Ok so I replaced the lower and upper timing chains on my 2001 Nissan Altima and made sure piston one was top dead center and both cams were at the twelve o clock position like it said to do. Everything lined up perfectly and the car started up and idled ok at first but then started to sound like it would stall. Then I tried to give it gas and it sounded like it had no power. I checked the distributor and tried to turn it and it stalled, so I turned it back to the beginning and it started up fine. If I try to turn the distributor clock wise it stalls, if I trn it counter clock wise it starts to run better but it seems like it should be turned counter clockwise more but it cant anymore.

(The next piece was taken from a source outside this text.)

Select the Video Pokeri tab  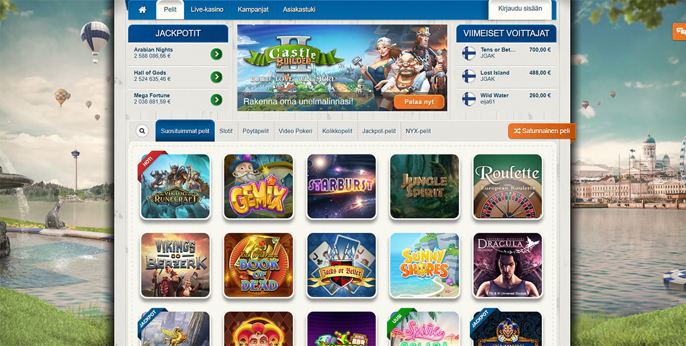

I noticed a check engine light come on so I went a rented the tester and it said code p0340 which is the distributor rotor, ignition rotor is another name for it. I went and got a new one and tried it but it seems to get worse. the car starts and idles and revs up when I press the gas but when it is in drive and the gas is pressed nothing happens at all. seems like the timing is off but I am not sure how I can adjust it anymore. Could it be the entire distributor? I don't want to keep buying random parts until it works but im not sure. please help


----------



## smj999smj (Jan 1, 2006)

There's usually no need to adjust the distributor (unless someone was messing with it before) after replacing the timing chains. The hold down bolts (or studs) should sit just a hair off the middle of the adjustment slot on the distributor. If you have to turn the distributor all the way to the end of the slot to get the timing right (and I'm hoping you are using a timing light), then the mechanical timing is off (meaning the timing chain wasn't installed in time or somehow became out of time). Keep in mind the distributor shaft is driven by the exhaust cam, so if the cam timing is off, then the ignition timing will also be off.


----------



## rogoman (Dec 16, 2004)

First of all if you need to adjust the distributor setting, always use a good timing light; the spec calls for 20 degrees +/- 2 degrees BTDC. A P0340 code is an indication of a faulty camshaft position sensor (CMPS) or associated wiring. The CMPS is built into the distributor so if it's bad, the entire distributor needs to be replaced. Before condemning the CMPS, inspect the harness connector and associated wiring first. After setting the ignition timing and checking the wiring, use the scan tool to clear any codes in the ECM and see if any codes come back. A bad CMPS could cause drivability problems or the engine unable to start at all.

Just like SMJ said, if you can't set the ignition timing correctly, then the timing chain may not be timed correctly.


----------